AFP - Paris - 28/04/2006

Loin des clichés souvent véhiculés de hordes d’immigrants allant sans cesse croissant, plusieurs démographes font remarquer que l’on est aujourd’hui globalement bien en-dessous des niveaux d’immigration du début du XXe siècle.

« Dans les années 1900, explique Hervé Le Bras, démographe et directeur de recherche à l’Ined, la population des Etats-Unis augmentait annuellement grâce à l’immigration de 1,5% par an tandis que des pays comme l’Italie en perdait 1% ».

« Aujourd’hui, poursuit-il, si nous avions des niveaux d’immigration analogues, les Etats-Unis gagneraient 4,5 millions d’habitants par an et la France environ 600.000 ».

Avec l’arrivée pour la seule France, en 2004, de quelque 140.000 entrants réguliers, et de 80.000 à 100.000 entrants irrégliers - un chiffre cité par Nicolas Sarkozy -, on est effectivement loin du compte.

« S’il est vrai, dit pour sa part Jean-Christophe Dumont, économiste à l’OCDE, que sur les vingt dernières années, il y a eu une augmentation des entrants en France, ce pays se situe pourtant, avec deux entrées d’étrangers pour 1.000 habitants en 2002, tout en bas de l’échelle des pays de l’OCDE », juste avant la Finlande et la Hongrie.

A titre de comparaison, le Canada et le Royaume Uni comptent huit entrées d’étrangers pour 1.000 habitants, l’Italie sept pour 1.000 et la Suède cinq pour 1.000.

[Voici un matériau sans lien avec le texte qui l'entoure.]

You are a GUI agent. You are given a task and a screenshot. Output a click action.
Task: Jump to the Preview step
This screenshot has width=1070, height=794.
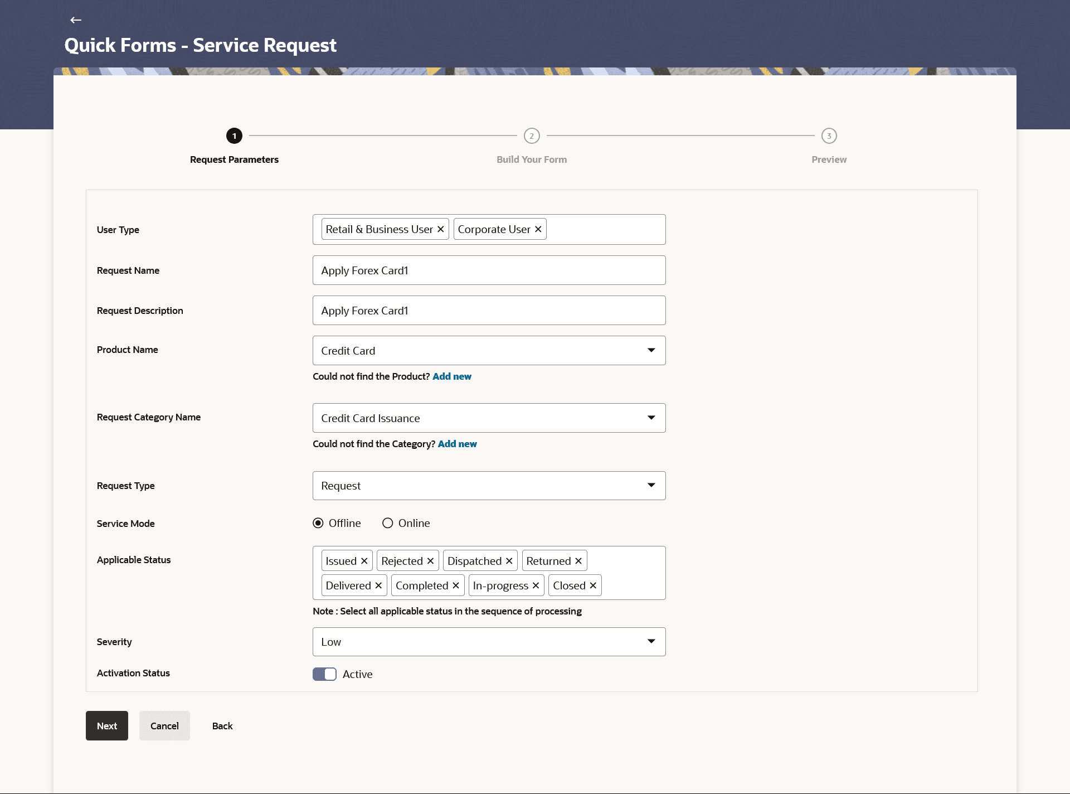pos(829,136)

Hervé Le Bras relativise aussi l’importance des flux migratoires en France. « Face aux 7 à 11 millions d’immigrés irréguliers qu’il est en ce moment question de régulariser aux Etats-Unis, dit-il, à proportions égales, il s’agirait de régulariser, en France, quelque 1,4 millions de sans-papiers ».

Les démographes s’appliquent aussi à démonter une autre idée reçue : avec plus de sept personnes sur dix admises au séjour en France pour des motifs familiaux et une immigration « de travail » de seulement 5%, la France serait aux antipodes de pays comme le Canada qui privilégient les entrants munis de visas de travail.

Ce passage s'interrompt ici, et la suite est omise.